In our October 1 print edition, we published an op-ed co-authored by Durham City Council member Javiera Caballero and affordable housing finance specialist Ramsay Ritchie arguing for building more housing, both market rate and affordable, to address affordable housing needs in Durham. (The piece followed several other op-eds debating solutions to this issue.) Readers shared their takes.
From reader Chris by email:
In response to the abundance of Abundance™ astroturfing at INDY op-eds, Triangle-area municipal candidates, burgeoning 501(c)4s, and the neoliberal politics as vocation apparatus lost in the wilderness:
Corporations will maximize profits without regulation, not production. To help working people of the Triangle that live in the Triangle here are some alternatives:
1) Ban hedge fund, private equity, or other corporations from buying single-family residential properties in city limits.
2) Excise tax on Air BNBs within a certain district.
3) Excise tax on out-of-state 2nd single-family residencies (and associated LLCs).
4) Excise tax on in-state 4th and 5th and so on single-family residencies (and associated LLCs).
5) Expand eligibility to minor and substantial rehabilitation repair program to under 62 years old.
6) Divest city pensions from Real Estate Investment Trusts.
Shelter is wildly speculated on but is far from the only victim.

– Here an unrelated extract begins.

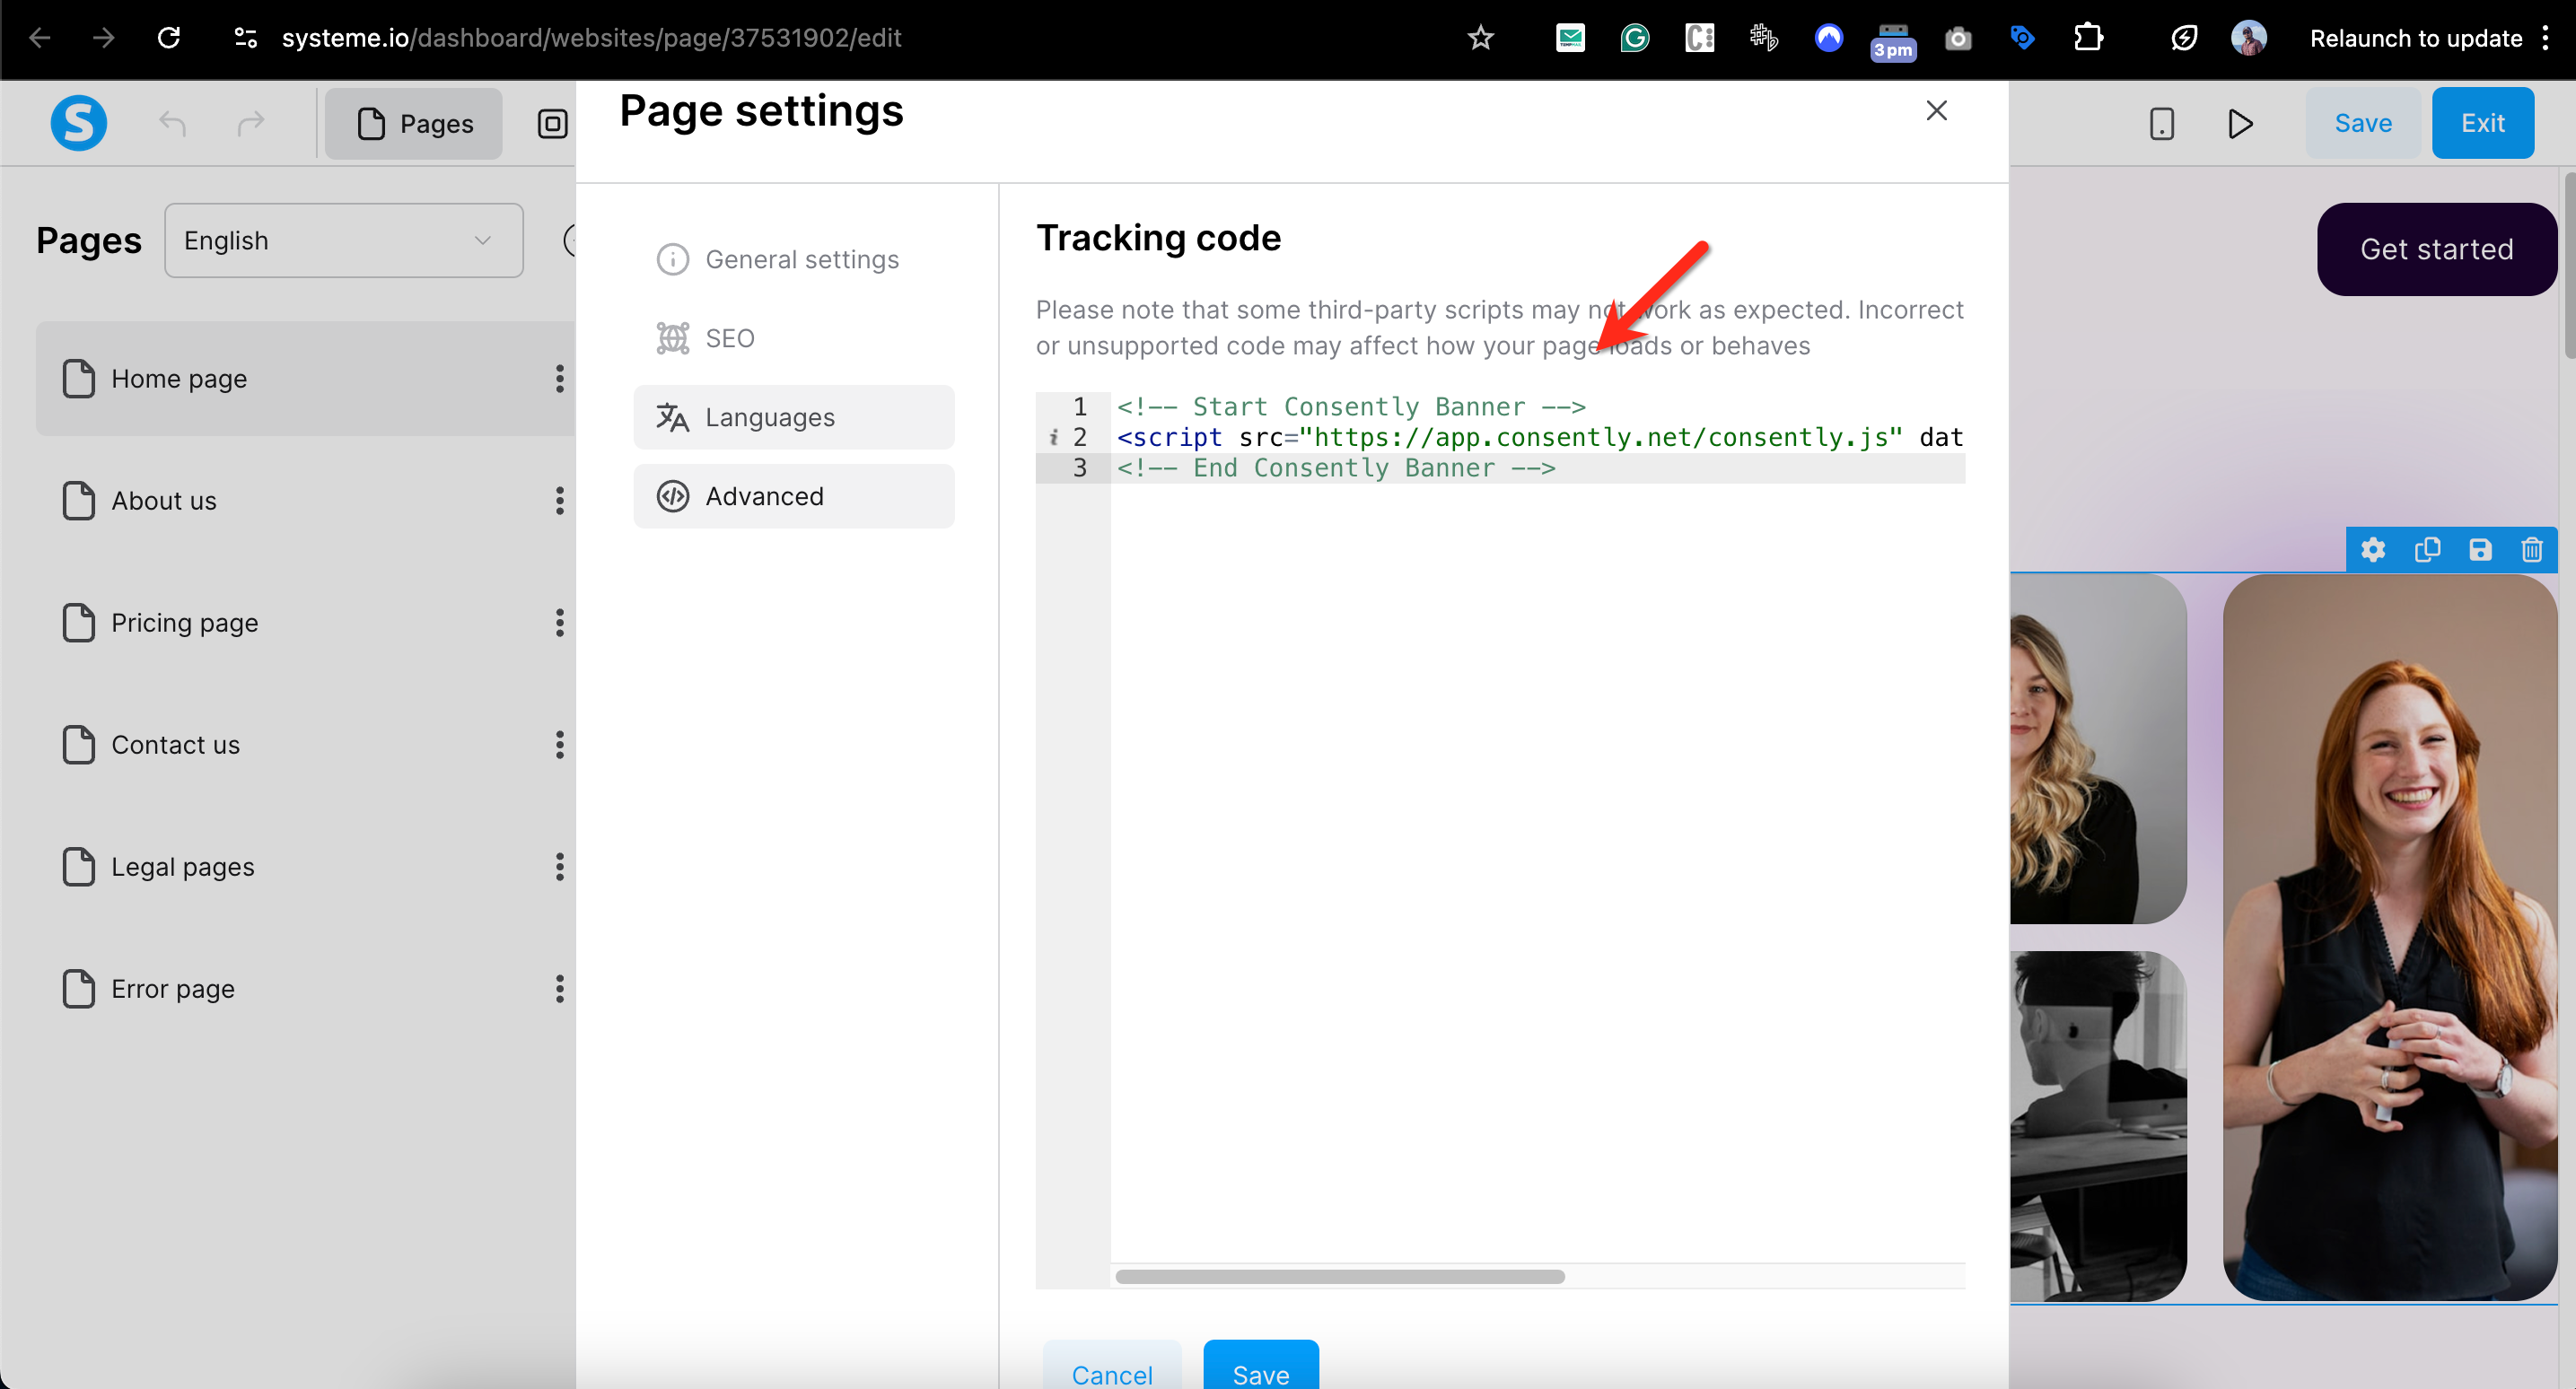Viewport: 2576px width, 1389px height.
Task: Open Home page three-dot options menu
Action: [x=560, y=379]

It’s almost every sector determining health to include hospitals and groceries. Predatory equity needs us on our phones, lonely, sick, and isolated above all else. And when there is no sector left to pillage, go get your Gravestones by Blackstone.
From reader Katie Ross by email:
Housing in Durham is expensive but it is no longer a supply issue. “Affordable housing” is the “Abracadabra” of the development community. Whenever developers want anything approved, from their self-serving [Simplifying Codes for Affordable Development] amendments to the upcoming universal upzoning [Unified Development Ordinance] revision, they just utter the magic word, affordable. More new units have been approved than [the Office of Budget and Management] and Durham Planning Department have projected are needed up to the year 2050. Multi-family rental units have had vacancy rates near and above 12 percent for at least a couple of years (that’s a glut, btw). Turning Durham over to the developers has not worked to produce the affordable housing which is supposed to be the justification for all the environmental devastation that rabid development has and is inflicting on Durham.